Easing investment restrictions on the fund could help improve returns at the provident fund, which has earned as little as 2.5% a year, according to a Feb. 18 report by the Dave Committee.
Named after Sudhir Dave, chairman of the government's committee on pension fund reforms and a former chairman of Unit Trust of India, the report proposed allowing the provident fund to invest 20% of assets in investment-grade corporate debt and 10% of assets in domestic stocks. While the law now allows the fund to invest 10% of assets in domestic non-governmental securities, in reality the fund has no stock investments. If adopted, the proposal could give a strong boost to both corporate debt and stock markets.
The Provident Fund also is required to invest a minimum of 40% of assets in state-owned companies and 25% in central government securities. Investment outside of India is not permitted.
Explained former Finance Secretary Montek Singh Ahluwalia: "If a small percentage of the trillions of dollars of pension funds come to the Indian capital market, it will give a tremendous boost to the cash-starved corporate sector."
Initially, investments in domestic equities should be permitted only through externally managed index funds.
However, the proposal faces strong opposition from left-wing politicians and union leaders who worry about short-term volatility of the stock market.

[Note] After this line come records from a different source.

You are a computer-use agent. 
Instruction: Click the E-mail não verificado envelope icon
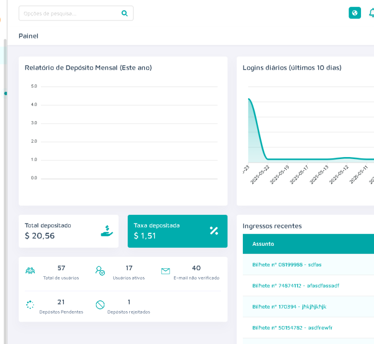coord(166,271)
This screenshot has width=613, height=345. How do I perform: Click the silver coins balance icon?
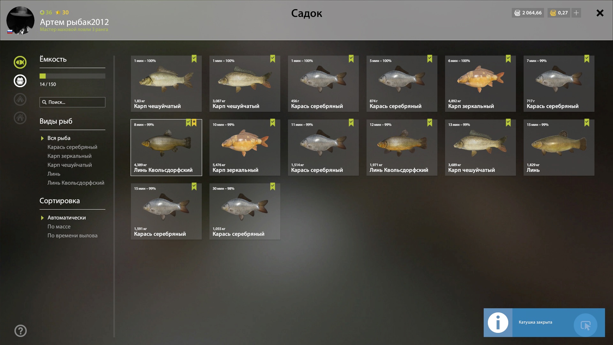517,13
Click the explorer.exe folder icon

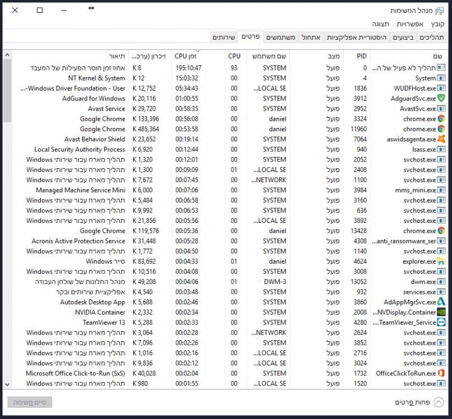tap(441, 261)
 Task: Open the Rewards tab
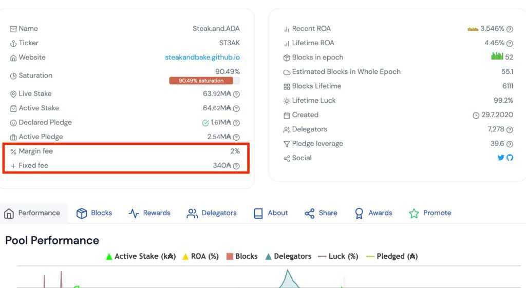[x=149, y=213]
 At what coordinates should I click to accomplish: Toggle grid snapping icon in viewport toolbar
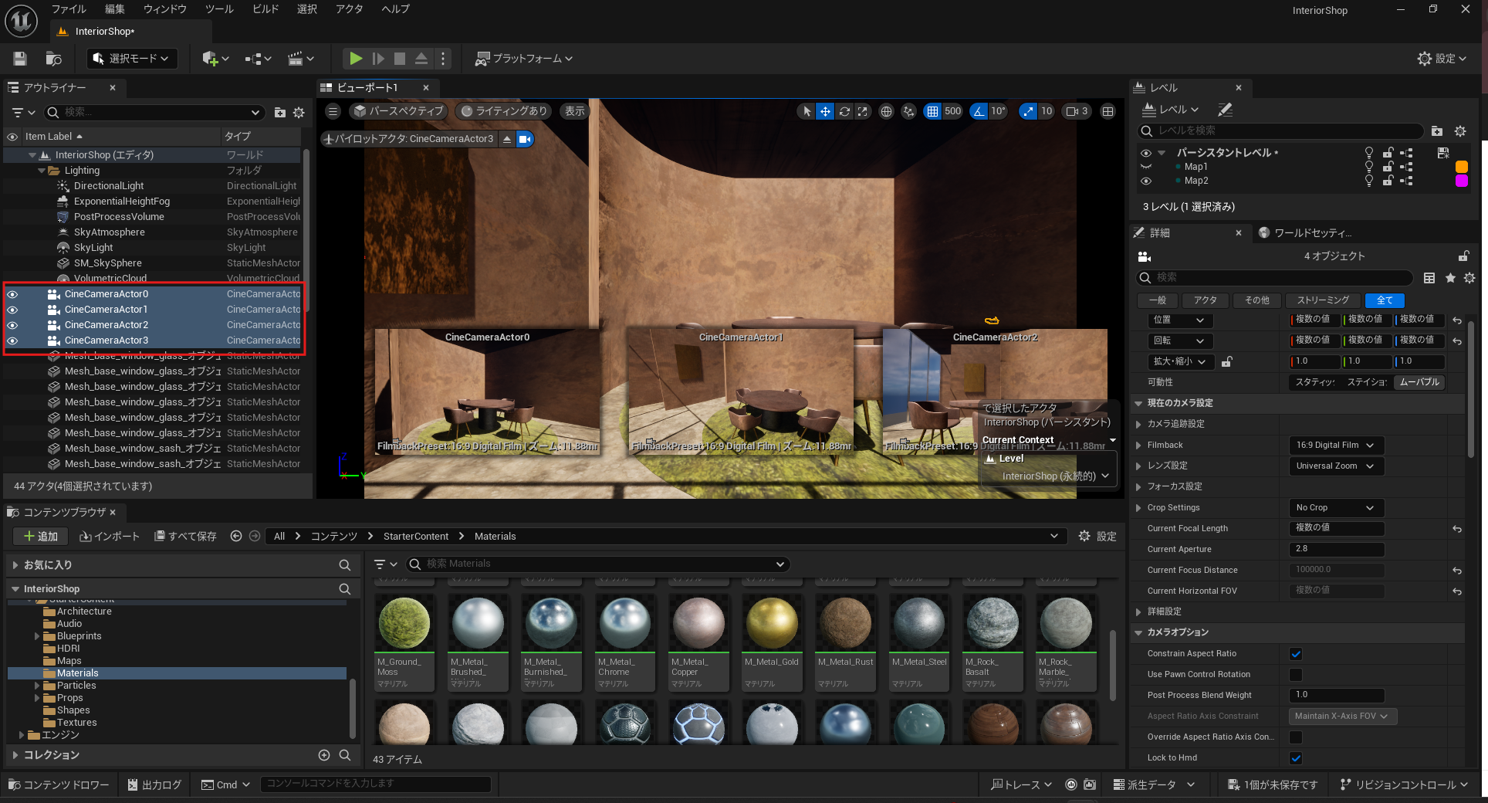click(x=932, y=111)

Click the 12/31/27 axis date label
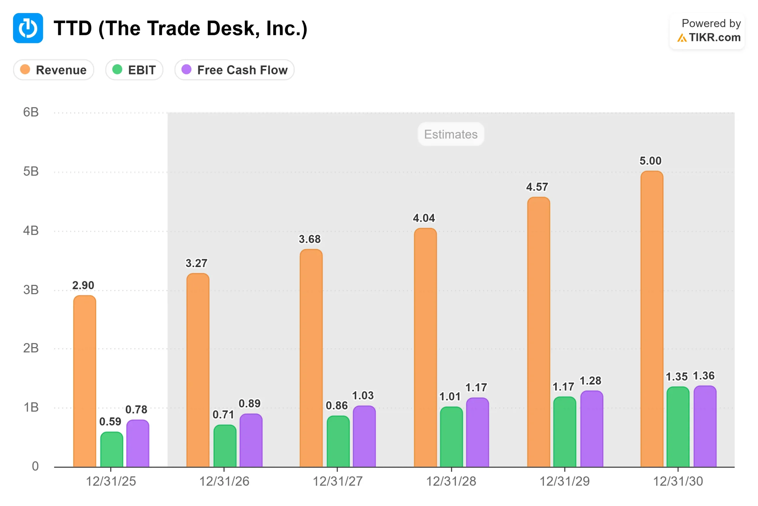[x=338, y=481]
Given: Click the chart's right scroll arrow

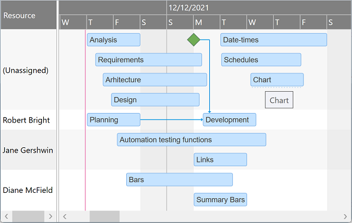Looking at the screenshot, I should pos(345,216).

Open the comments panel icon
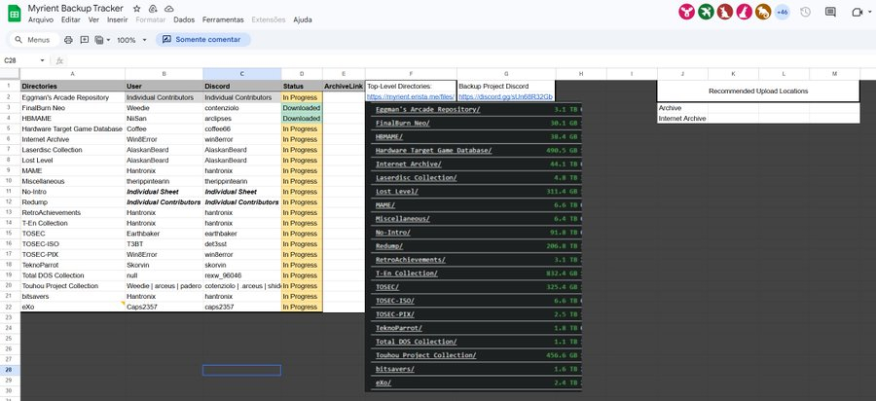831,12
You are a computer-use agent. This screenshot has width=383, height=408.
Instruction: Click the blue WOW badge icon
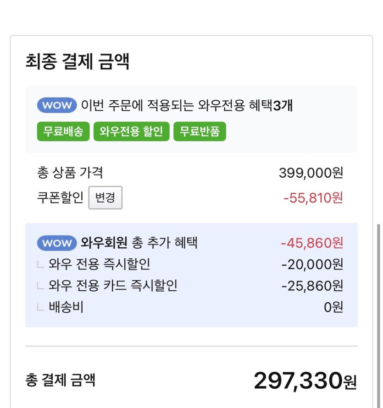coord(56,105)
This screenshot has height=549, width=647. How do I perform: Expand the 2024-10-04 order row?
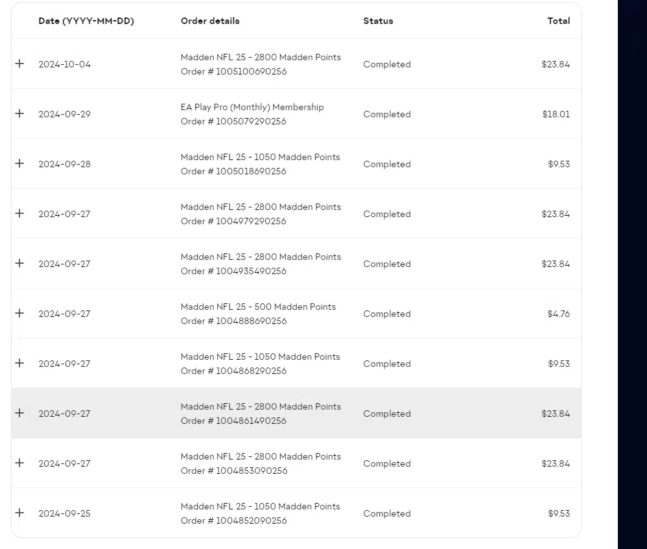coord(19,64)
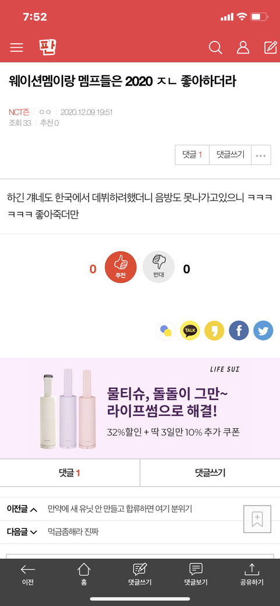Screen dimensions: 280x606
Task: Tap 공유하기 in bottom bar
Action: pyautogui.click(x=252, y=576)
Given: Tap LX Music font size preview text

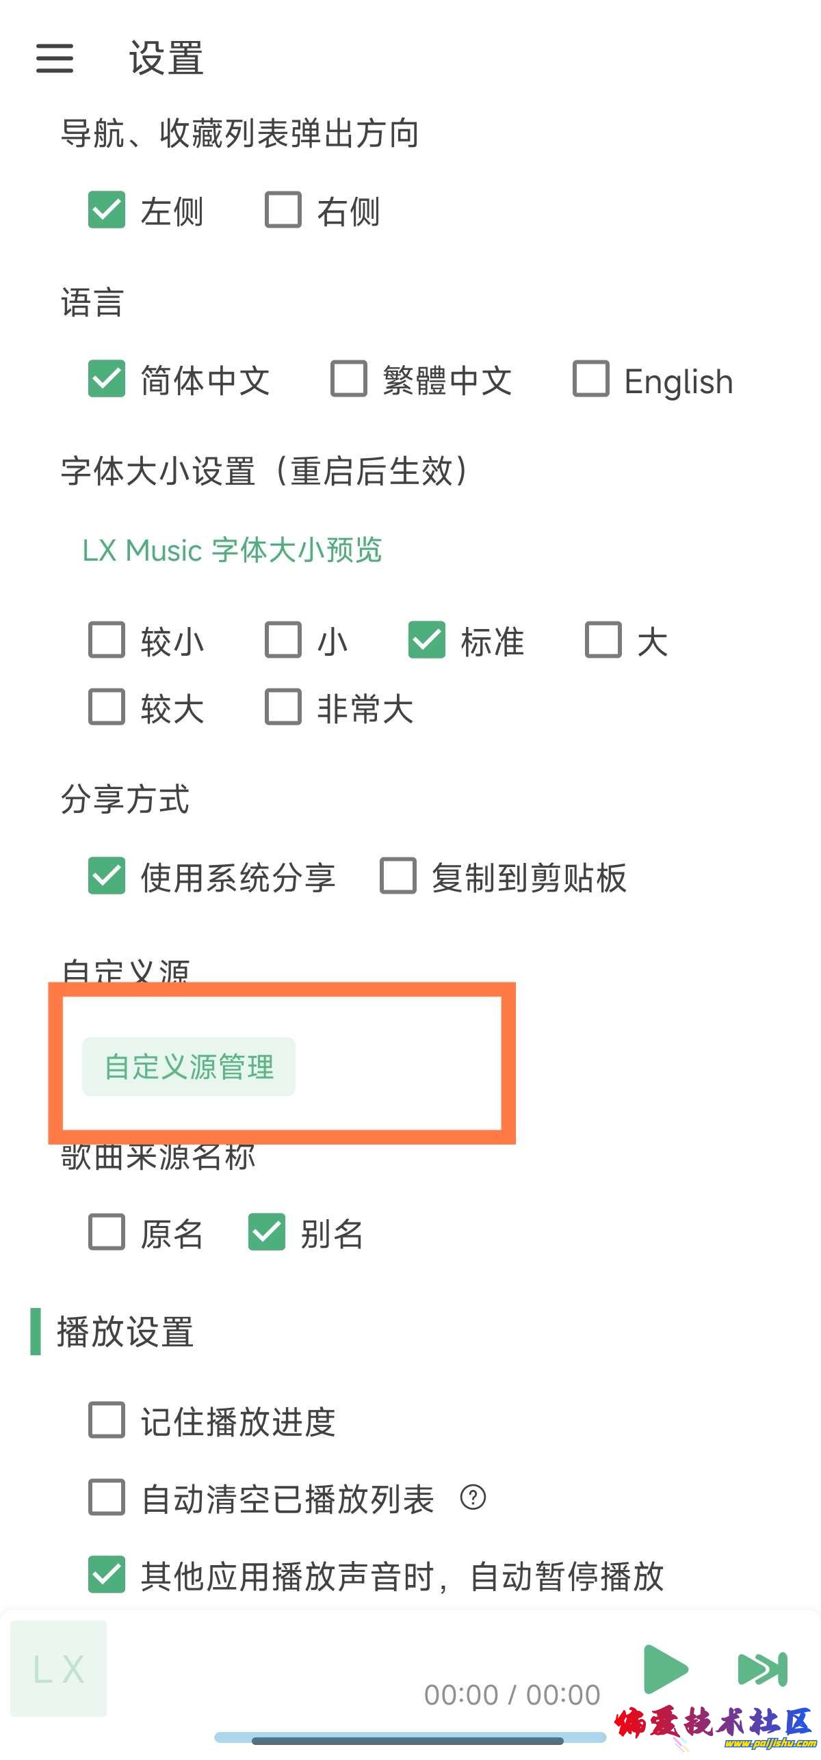Looking at the screenshot, I should point(232,550).
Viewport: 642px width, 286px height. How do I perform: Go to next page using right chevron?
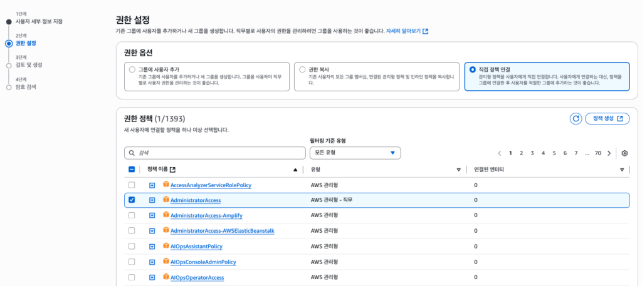[609, 153]
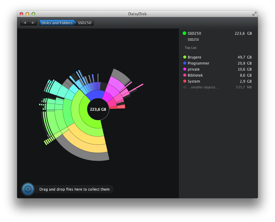
Task: Click the window resize icon top right
Action: tap(254, 14)
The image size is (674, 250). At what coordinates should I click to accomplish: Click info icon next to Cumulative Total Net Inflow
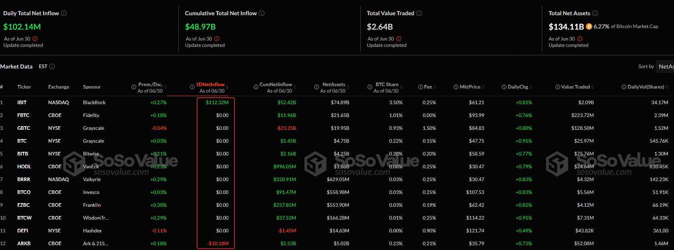tap(262, 13)
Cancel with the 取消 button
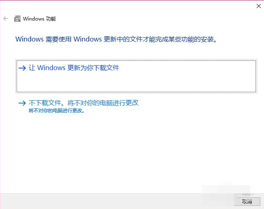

Gurudas Dasgupta, a leader of India's Communist Party and a member of Parliament, said, "In no way should public pension money be put in speculative markets."
Numerous Indian companies that went public during India's 1992 to 1994 boom years subsequently collapsed, making politicians chary of any stock market investments.
Varada Reddy, one of 24 members of the Provident Fund's Central Board of Trustees and leader of the Center of Indian Trade Unions, New Delhi, agreed exposure to the Indian stock market is too risky.
But that's why the Dave Committee would restrict equity investments to the largest-cap stocks.
When releasing the report, Mr. Dave said long-term returns on equities around the world are good despite short-term volatility.
"Investment should be permitted only in those equities where market capitalization is high, and liquidity is also high," he said.
Meanwhile, government officials also are working behind the scenes to cut the government's huge pension costs.
The statutory 12% annual credit is adding to an already growing budget deficit, now about 6% of India's gross domestic product.
The problem is that the rate is fixed, while yields are falling. The Reserve Bank cut rates by one percentage point, to 10%, in January, making it tougher for fund managers to bridge the gap through investments.
Other attempts to cut political subsidies met with strong resistance, and the government had to back down.
Now, Finance Ministry officials think pegging interest rates to an unidentified benchmark might save the government money, abandoning the present procedure of offering 12% interest on the daily closing balance.
This would avoid a direct cut in interest rates, which could generate public outcry. A proposal is expected to be issued by the end of March.